• [What to work on] Copy each entry as it stands, leaving nothing out.

• [Data supplied]

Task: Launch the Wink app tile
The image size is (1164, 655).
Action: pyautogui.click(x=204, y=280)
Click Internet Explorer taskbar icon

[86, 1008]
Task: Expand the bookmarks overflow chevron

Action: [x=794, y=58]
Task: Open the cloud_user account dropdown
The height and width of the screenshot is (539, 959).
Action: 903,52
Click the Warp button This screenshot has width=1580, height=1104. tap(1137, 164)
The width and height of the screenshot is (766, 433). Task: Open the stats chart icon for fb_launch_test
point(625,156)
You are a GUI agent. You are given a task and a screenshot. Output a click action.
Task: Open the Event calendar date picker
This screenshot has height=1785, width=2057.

• [Task output]
Task: Launch the Wink app tile
The image size is (1164, 655).
Action: pyautogui.click(x=204, y=280)
Click Internet Explorer taskbar icon

[86, 1008]
Task: Expand the bookmarks overflow chevron

Action: [x=794, y=58]
Task: Open the cloud_user account dropdown
The height and width of the screenshot is (539, 959).
Action: 903,52
Click the Warp button This screenshot has width=1580, height=1104. tap(1137, 164)
The width and height of the screenshot is (766, 433). Task: Open the stats chart icon for fb_launch_test
point(625,156)
You are a GUI agent. You are given a task and a screenshot. Output a click action.
Task: Open the Event calendar date picker
This screenshot has height=1785, width=2057.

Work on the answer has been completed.